NGPM is based on research that shows that (1) early mathematics learning is one of the most important predictors of school success broadly across the curriculum in later years; (2) very young children are capable of learning sophisticated mathematics; (3) technology can be used to help young children learn sophisticated mathematics; and (4) most preschool children are only exposed to simplistic mathematics, such as counting and simple shape recognition.
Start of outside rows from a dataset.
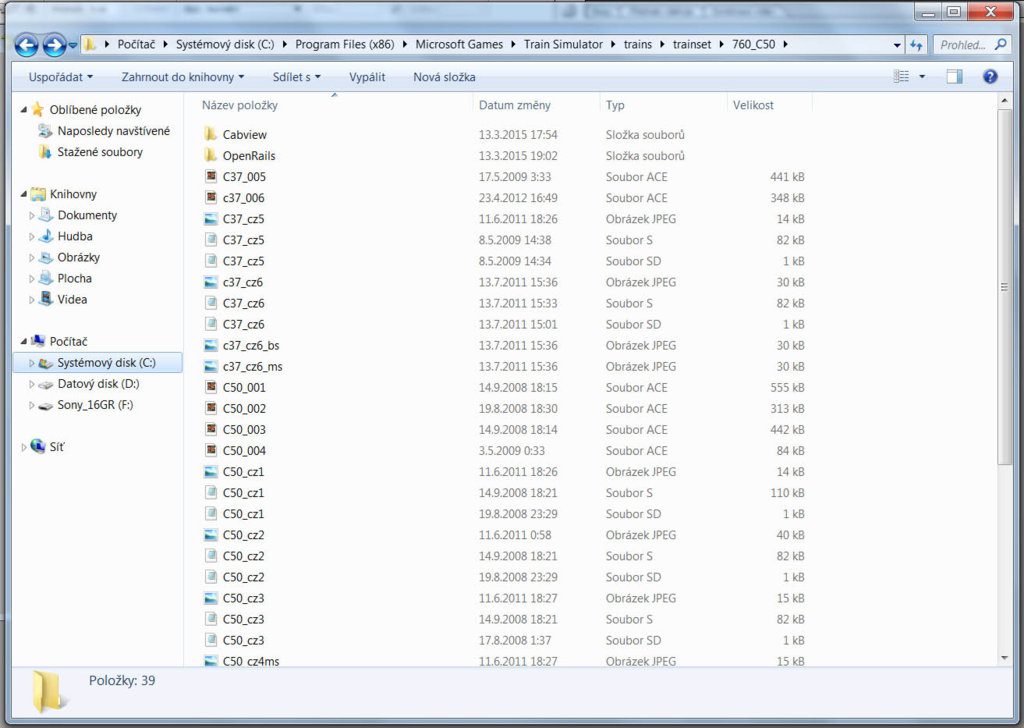Click the Forward navigation arrow button
Screen dimensions: 1024x728
(x=54, y=45)
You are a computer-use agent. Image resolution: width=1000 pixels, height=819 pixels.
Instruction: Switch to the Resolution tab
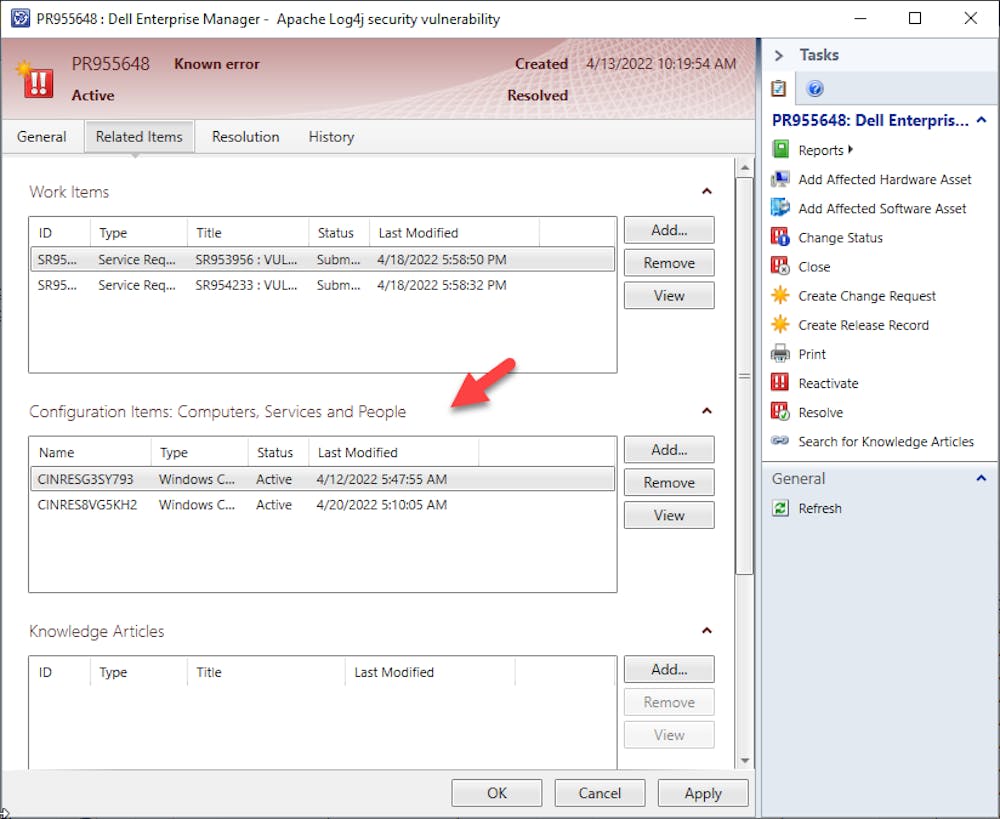245,137
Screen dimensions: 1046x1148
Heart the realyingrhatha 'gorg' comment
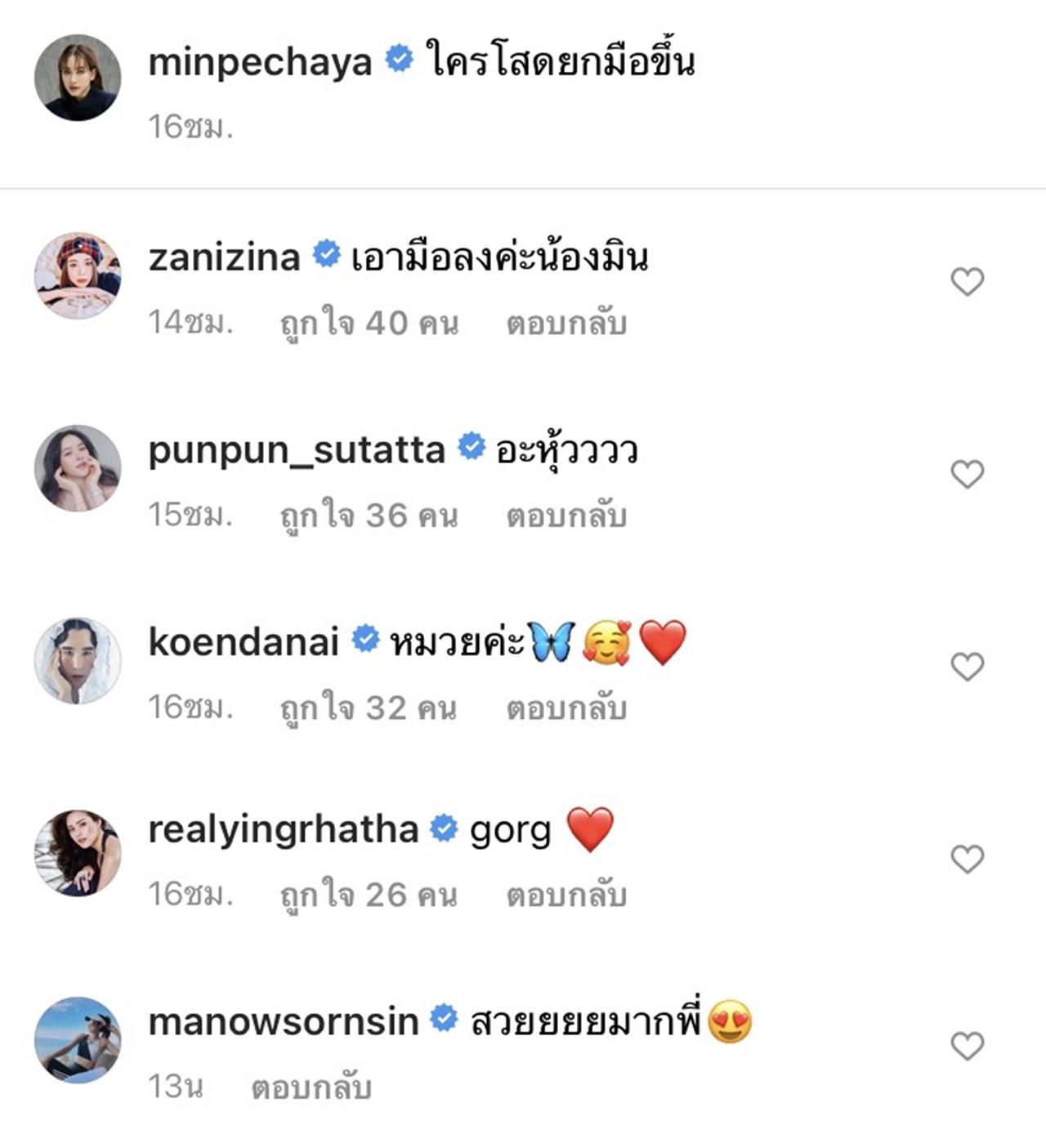click(967, 859)
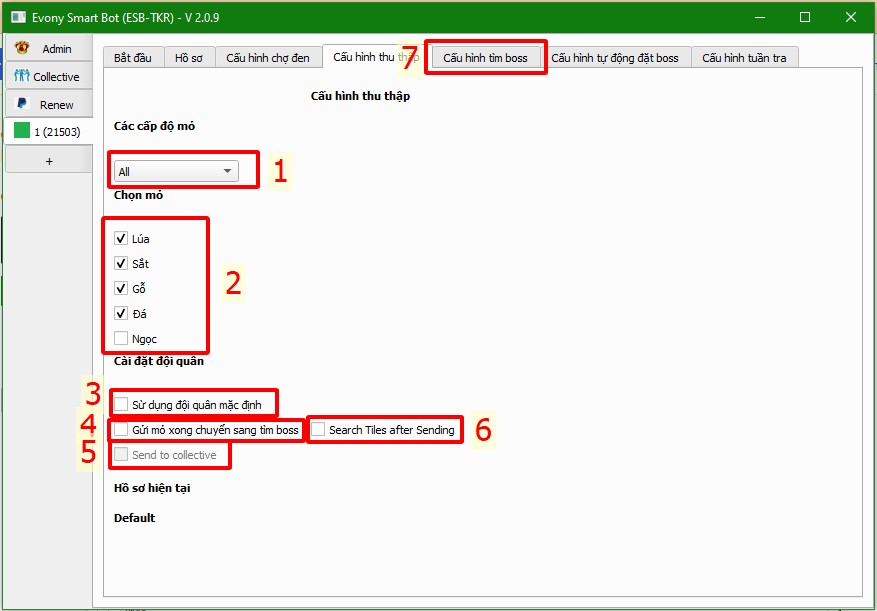Add a new account with plus button
Viewport: 877px width, 611px height.
pyautogui.click(x=48, y=160)
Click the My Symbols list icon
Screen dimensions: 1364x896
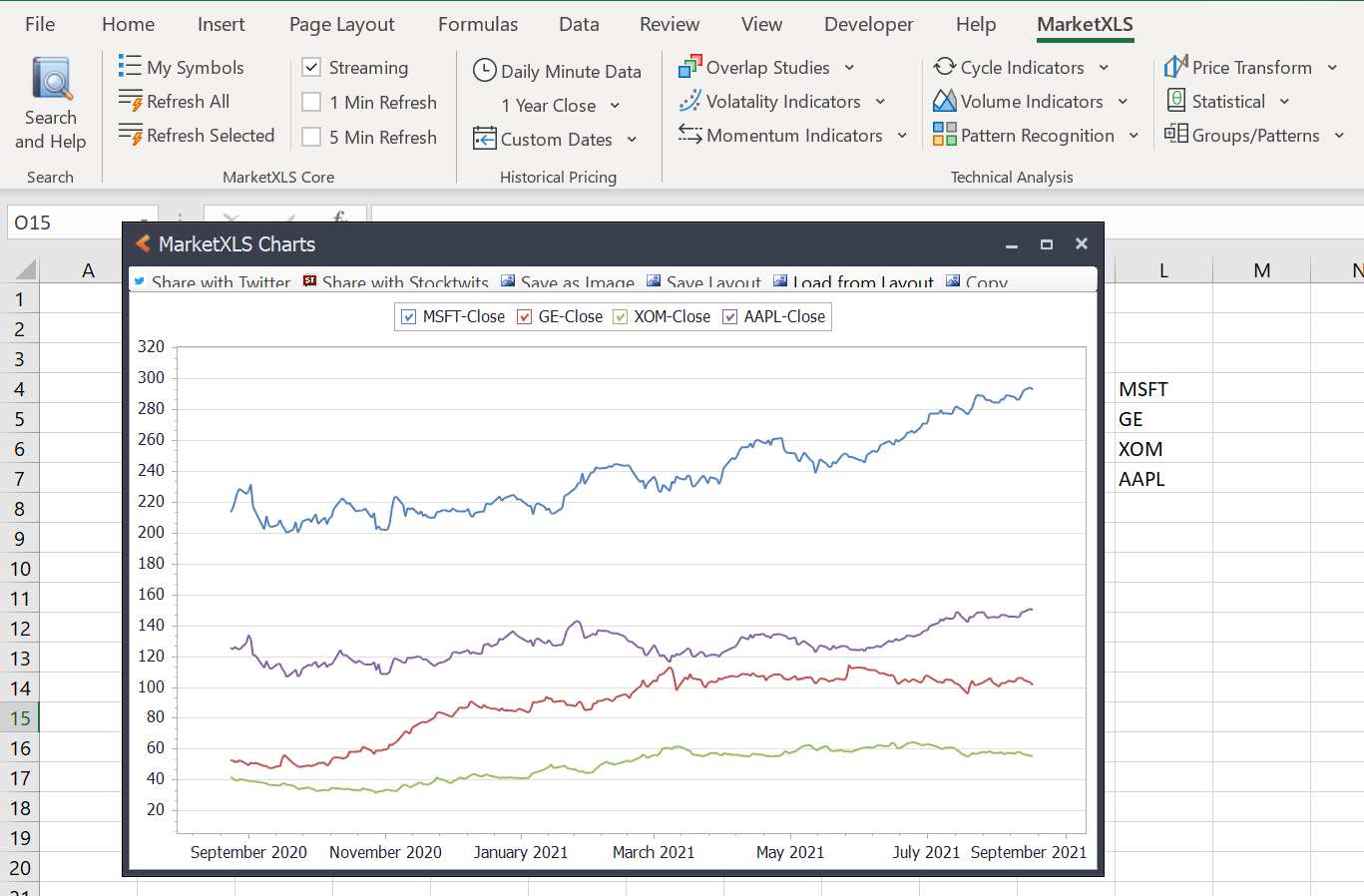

Currently, NGPM has developed and pilot tested a 10-week preschool math curriculum supplement, consisting of two modules, that supports young children’s learning of key ideas in mathematics: subitizing (key to understanding the notion of quantity and cardinality) and equipartitioning (key to understanding rational number reasoning).

NGPM’s evidence-based design begins with the notion of a Curricular Activity System, which considers teachers’ professional development needs, children’s developmental abilities, available curriculum resources, typical classroom routines and requirements, and learning goals—all as elements in an interrelated system that must be considered in its entirety. Therefore, key features of NGPM include:

  • A combination of classroom activities and tablet-based games that complement and support each other to promote children’s learning.
    • Classroom activities include a host of common formats/materials that preschool teachers and children are familiar and comfortable with, such as:
      • Children’s books and literature, as well as the use of non-digital games, to introduce, reinforce and extend the math and science topics.
      • Whole- and small-group activities that reinforce concepts and use manipulatives and tangible materials.
    • Tablet-based games are designed to both:
      • Allow children to individually explore and practice key ideas and concepts in a fun, “low-stakes” environment that is engaging and provides encouraging feedback.
      • Be inherently collaborative and foster children’s social skills by inviting children to engage each other in rich interactions and talk about sophisticated math and science topics.
  • Teacher professional development that meets teachers where they are, and demonstrates to teachers via interactive activities and resources (e.g., video) how to infuse their existing classroom routines (circle time, choice time, snack time, playground time) with important math and science.
  • A digital Teachers’ Guide that provides teachers with supports as they prepare to teach the unit, just-in-time scaffolds as they prepare for a particular activity, and reports on children’s progress in the online activities.

Documented Results
NGPM was piloted in three classrooms (one each in New York City, the San Francisco Bay area, and the Boston area), all of which primarily serve children from low-income families. The regular preschool teachers implemented the modules. The research team conducted observations of classroom practices throughout implementation and also assessed children’s learning before and after implementation. Findings from the child assessment suggest that children improved their understanding of target skills: scores at post-assessment were significantly higher than at pre-assessment (F(1, 18) = 24.338, p < .001). Analysis of observations and teacher interview data suggests that teachers were comfortable with the use of technology in their classrooms, the use of technology was developmentally and socially appropriate, and the teacher professional development and the Teachers’ Guide were helpful. NGPM is currently being evaluated in a larger experimental study, and the results will be available by summer 2014.

Potential Applications
NGPM expects its materials to be made widely available in summer 2014, after the current experimental study is completed and revisions are made that can strengthen future implementation. The NGPM design and development model can also inform future development efforts in other areas. For example, the NGPM team is currently working on a similar effort: Next Generation Preschool Science (NGPS), an NSF-funded project to promote young children’s learning of science practices and concepts. NGPS is also based on a Curricular Activity System framework. The science curriculum program will include classroom activities (e.g., children’s books, hands-on science investigations) and will integrate technology to innovatively support inquiry (e.g., tablets will be used to record and analyze data, and simulations will be developed to reinforce the learning that occurs in the investigations). NGPM believes the Curricular Activity System framework can be of general applicability in designing (or adopting/adapting) effective and appropriate interventions to promote STEM readiness and integrate technology in meaningful ways.